- [SET TASK] Find every line in the records that contains the word "width", and copy each of those lines.

- [DATASET EXCERPTS]
══════
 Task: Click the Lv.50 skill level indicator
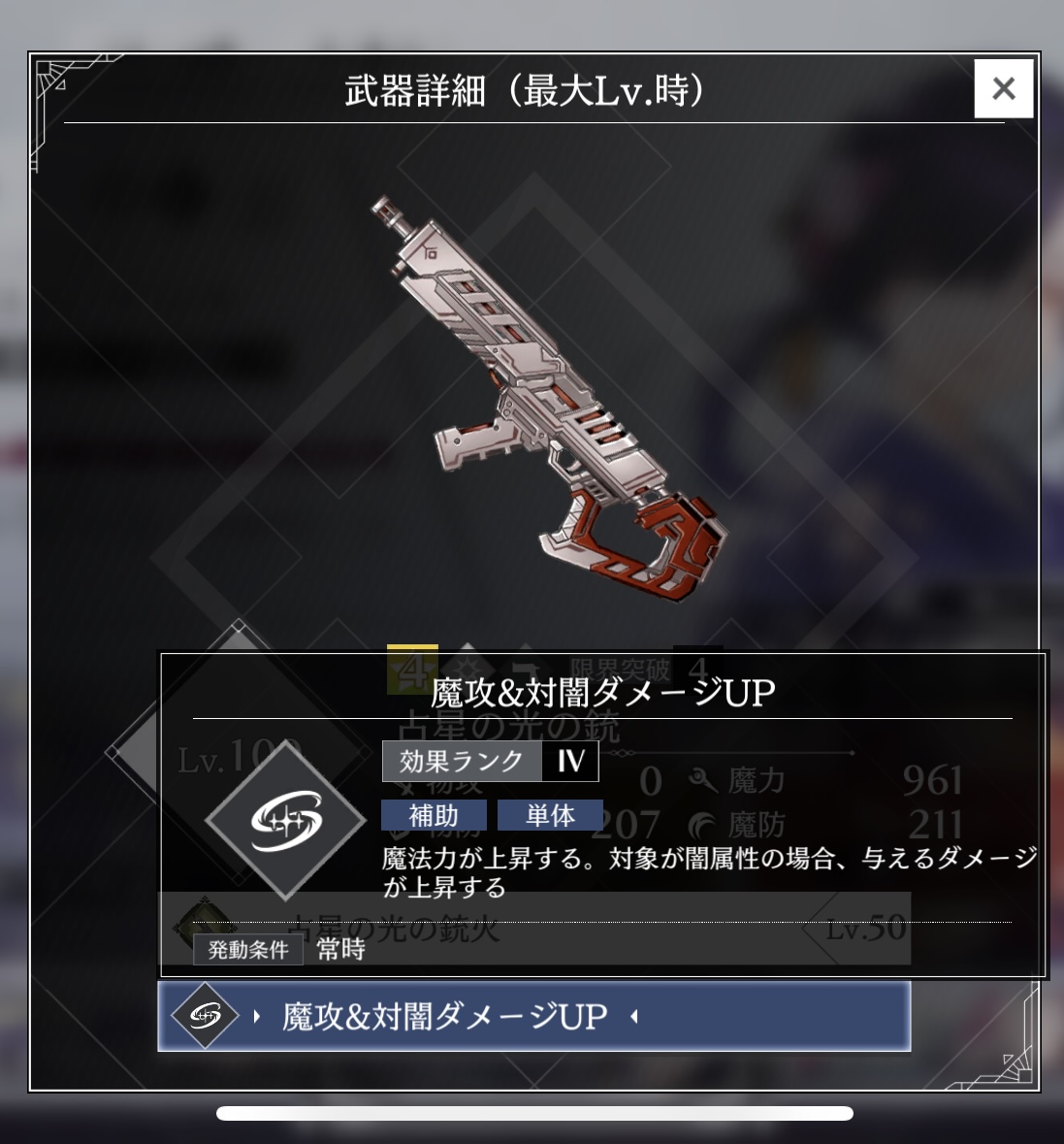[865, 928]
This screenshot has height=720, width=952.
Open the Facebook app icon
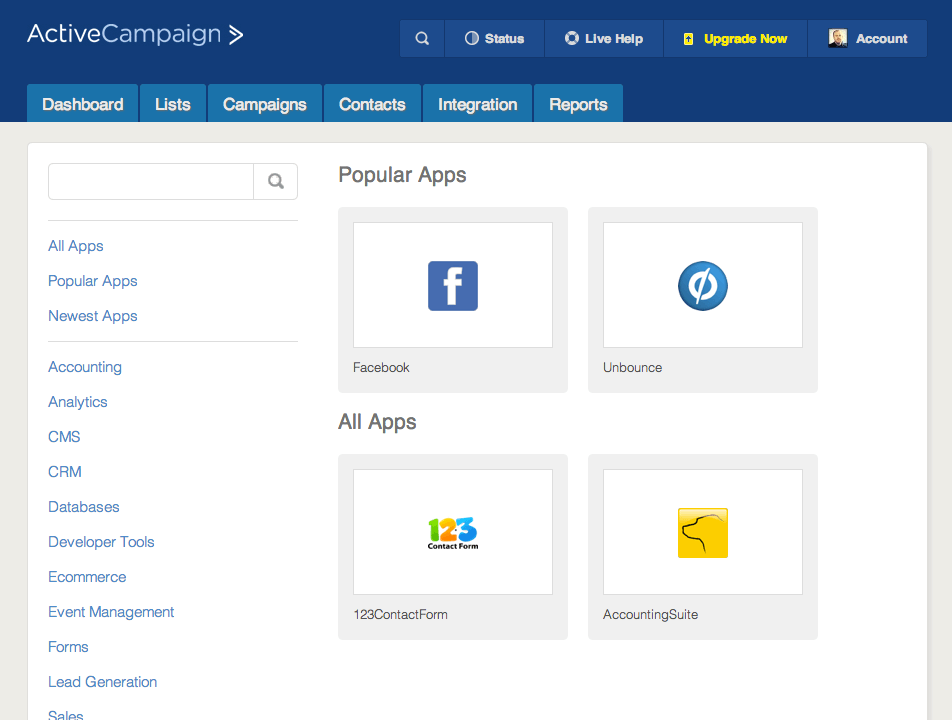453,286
══════
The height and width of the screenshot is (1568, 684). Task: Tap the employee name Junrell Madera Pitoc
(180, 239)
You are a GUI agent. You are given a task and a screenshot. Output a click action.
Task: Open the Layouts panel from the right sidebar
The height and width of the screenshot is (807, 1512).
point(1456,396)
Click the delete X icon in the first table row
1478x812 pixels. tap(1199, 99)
══════
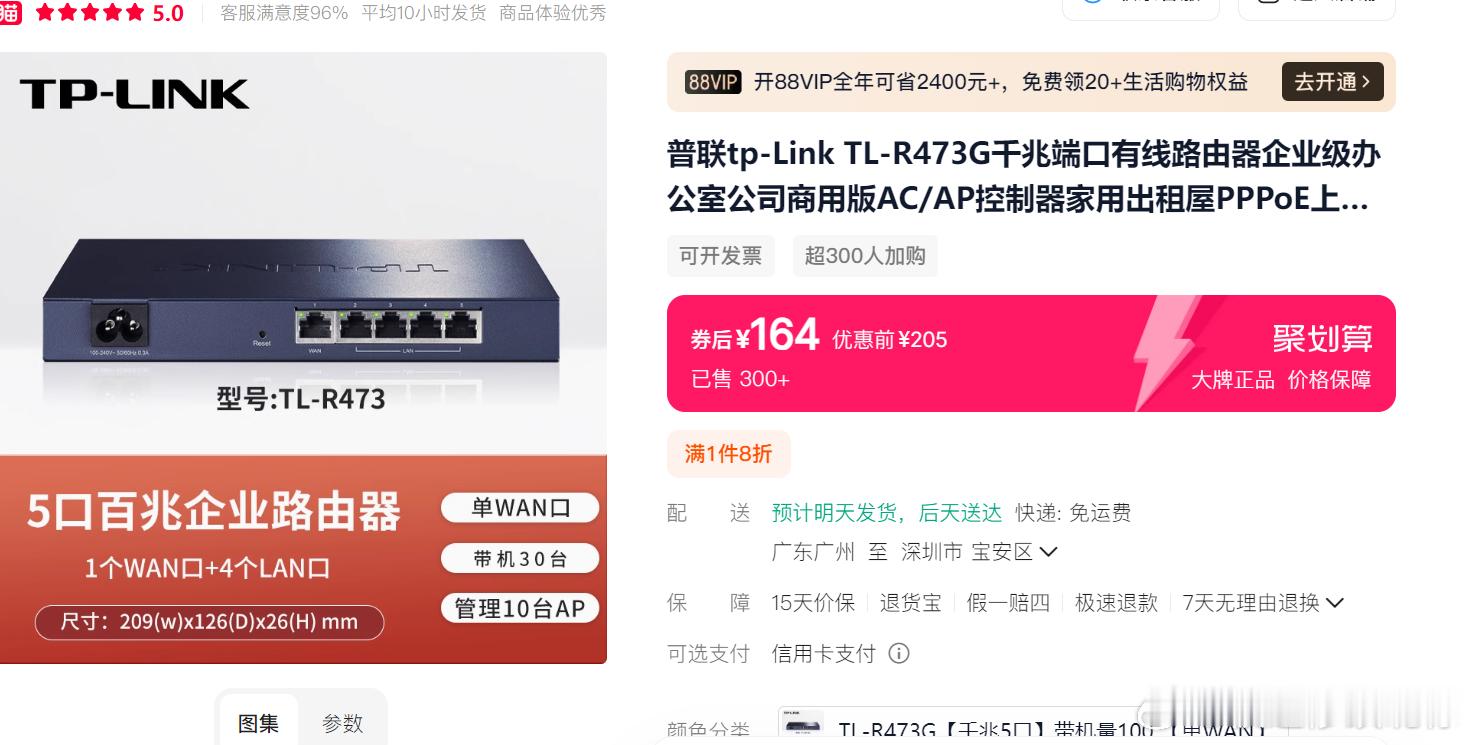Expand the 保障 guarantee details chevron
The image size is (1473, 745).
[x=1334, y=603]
══════
- [EXERCISE SOLUTION]
This screenshot has height=720, width=952.
The height and width of the screenshot is (1568, 684). Task: Tap the employee name Junrell Madera Pitoc
The height and width of the screenshot is (807, 1512).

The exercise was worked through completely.